### EXERCISE INSTRUCTIONS
Please return, word for word, the passage of the SSIS performance paper below that runs from "SQL Server 2005 Integration Services: A" up to and including "and impact analysis.".

### SUPPLIED TEXT

------------------------

SQL Server 2005 Integration Services: A Strategy for Performance
Writers: Elizabeth Vitt, Intellimentum, and Hitachi Consulting
Contributing: Donald Farmer, Microsoft Corporation; Ashvini Sharma, Microsoft Corporation; Stacia Misner, Hitachi Consulting
Applies to: SQL Server 2005
Summary: This white paper covers several interesting and unique methods for managing metadata using built-in features in SQL Server 2005 Integration Services, Analysis Services, and Reporting Services. The paper explains such concepts as data lineage, business and technical metadata, auditing, and impact analysis.
On This Page
Understanding Application Usage
Defining Location Choices
Assessing Location Impact
Performance is a make or break success factor for data integration solutions. Performance not only determines how effectively you can satisfy your current data integration requirements, but also influences how well your solutions can scale and how quickly they can be adapted to changing business needs. For example, these can include increasing data volumes, shrinking batch windows, expanding data complexity, and emerging data quality standards.
Although performance plays a critical role in every project, ironically, it is most often addressed at the end of the development lifecycle. At this point, however, the design is nearly complete, deadlines are looming, customers are becoming increasingly anxious, and you are running out of options to tweak the design.
Optimizing an existing design certainly has great value, but you may find that your tuning options are limited when you have made particular design decisions. A certain amount of after-the-fact performance tuning is inevitable. However, you can mitigate the amount of last minute tuning by incorporating an ongoing performance strategy into your design methodology. Such a strategy can help you make informed design decisions throughout the development lifecycle, help you deliver highly tuned solutions in a more predictable and timely manner, and save precious hours during project crunch time.
SQL Server 2005 Integration Services (SSIS), a full-featured data integration engine and development environment for building high performance data solutions, introduces a data integration performance strategy that helps you design better design SSIS solutions by addressing four performance elements. These consist of operations, volume, application, and location.

------------------------

### GIVEN MATERIAL
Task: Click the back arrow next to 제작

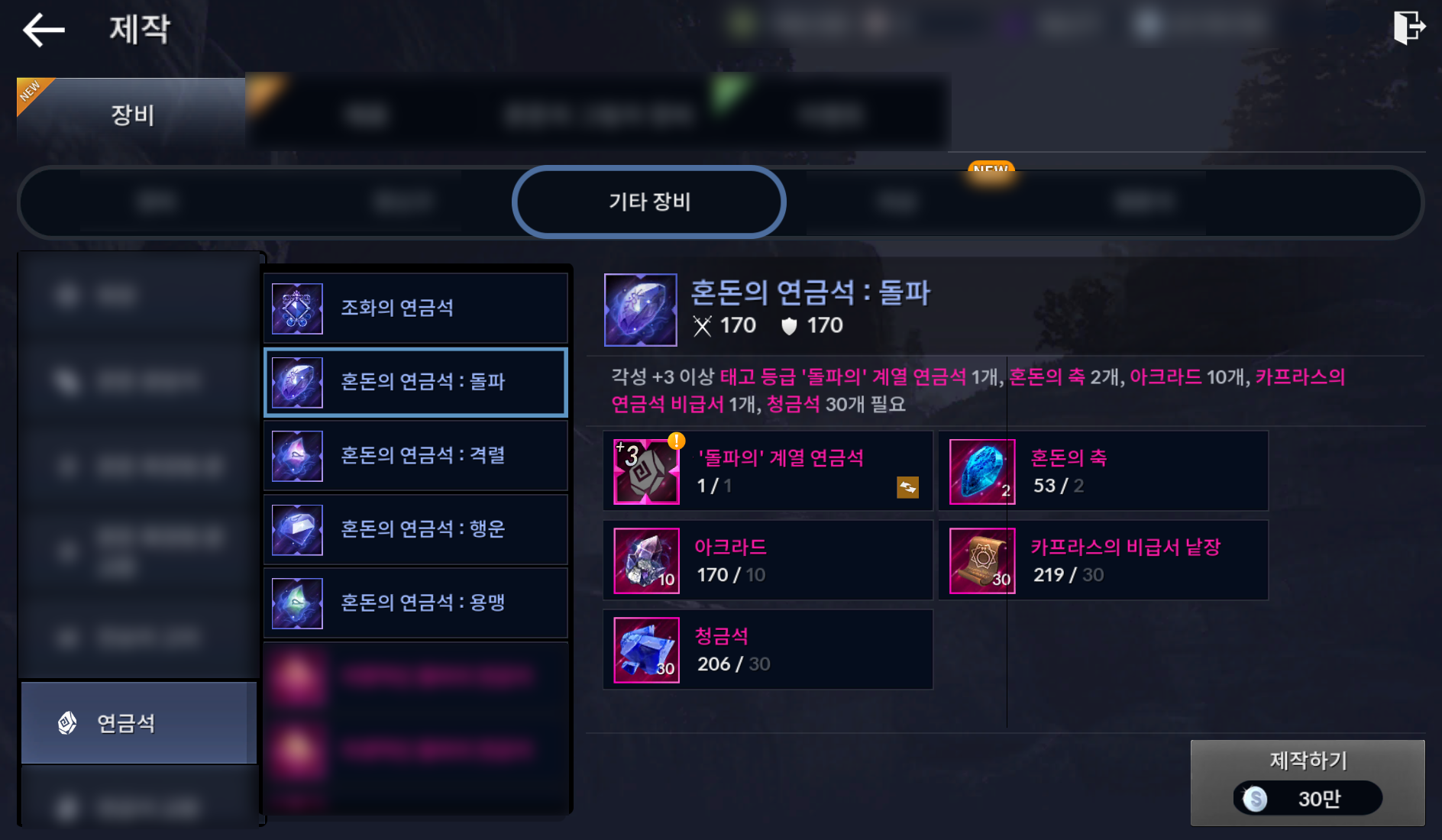Action: [44, 31]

------------------------

### ANSWER FOR THE TASK
SQL Server 2005 Integration Services: A Strategy for Performance
Writers: Elizabeth Vitt, Intellimentum, and Hitachi Consulting
Contributing: Donald Farmer, Microsoft Corporation; Ashvini Sharma, Microsoft Corporation; Stacia Misner, Hitachi Consulting
Applies to: SQL Server 2005
Summary: This white paper covers several interesting and unique methods for managing metadata using built-in features in SQL Server 2005 Integration Services, Analysis Services, and Reporting Services. The paper explains such concepts as data lineage, business and technical metadata, auditing, and impact analysis.